Compile your answers in one Microsoft Word document. Copy and paste all figures from Excel.
Question 1 (5 Points)
1. You are provided with data for several nations from the Human Development Report, 2017.
a. Compute summary statistics (mean, median, mode, standard deviation etc.) for the variables of GDP (GDP per capita in thousands of dollars) and Internet use.Provide descriptions of the distributions based on the summary statistics. Address skewness in your description.
b.Generate a scatterplot with clearly labeled axes Human Development Index and Life Expectancy at Birth. Life Expectancy will be on the Y axis.
c.Compute the correlation between Human Development Index and Life Expectancy at Birth and interpret it. Refer to both the strength and direction of the correlation in your interpretation.
d. Using the variable Internet Use, construct the 1st , 2nd, and 3rd standard deviation from the mean intervals and calculate the percentages for each. Then make a short interpretation on whether they match the percentages in the Empirical Rule.
Question 2 (5 points)
In the excel file entitled earthquake_asst1, you are given data on the earthquake magnitudes and depths for various geological events in a Midwestern state over time. As a researcher, you are particularly interested in the linear relationship between these 2 variables. Hopefully the results will help emergency officials prepare better for these natural phenomenon.
a.Generate a scatterplot of the two variables, magnitude and depth. Describe the relationship depicted on the scatterplot.
b.Compute the Pearson’s correlation coefficient between the two variables.
c.Provide an interpretation of the correlation obtained. Refer to both the strength and direction of the correlation in your interpretation.
d.Also interpret the correlation in terms of r-squared (coefficient of determination).
e.Manually construct a relative frequency distribution for the variable magnitudes. Hint: there are 50 observations, so you should use 5 or 6 classes. Make a statement about the distribution for this variable.
Question 3 (5 Points)
Using the data provided from the excel file entitled homes_asst1, estimate a sample regression function of a linear form to predict the sale price of a home using the acreage for the respective home. Present the results of the regression by pasting the excel output into your document, and then answer the questions below.
a.What is the value of the intercept a?
b.What is the value of the slope b?
c.What is the sale price for a home with 1.39 acres? Calculate the sample residual for this observation. Show your work.
d.Interpret the value of the R-squared for the regression model.

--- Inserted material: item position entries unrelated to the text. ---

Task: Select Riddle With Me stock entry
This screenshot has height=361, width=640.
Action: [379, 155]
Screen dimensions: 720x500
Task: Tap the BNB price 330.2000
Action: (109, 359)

e. Which other 2 variable(s) in the data set, or just in general, do you think would also be a good predictor for the sale price of a home? Explain in a sentence or two.
Question 4 (5 points)
Find an experimental study from a journal of your choice. (Provide the citation).
a.Identify the explanatory variable
b.Identify the dependent/response variable
c.What were the treatments?
d.What were the experimental units?
e.How were the experimental units assigned to the treatments?
f.Can you identify any source of bias? Explain.
Question 5 (10 Points)
A data set is provided, entitled oldfaithful_asst, on the duration and height of the Old Faithful geyser in the Yellowstone National Park.
a.Construct a scatterplot using Excel or any software (SPSS or Minitab) between the variables “duration” and “height.” Please title the graph “Scatterplot 1 Old Faithful” and create labels for both axes.
b.There seems to be a an outlier in the data set. Although an outlier is not a detriment to the data analysis, as part of an exercise, identify the outlier and delete it (simply erase its value, do not replace with zero).
Show the new (second) scatterplot and title the graph “Scatterplot 2 Old Faithful”
Describe the pattern that emerges. What might this relationship imply?
c.Compute the correlation coefficient between the two variables and interpret this correlation. Refer to both the strength and direction of the correlation in your interpretation. Also interpret the correlation in terms of r-squared (coefficient of determination).
d.Conduct a regression to predict duration of an eruption using height and interpret the sample slope coefficient in words.
e.What is the predicted duration for an eruption that is 115?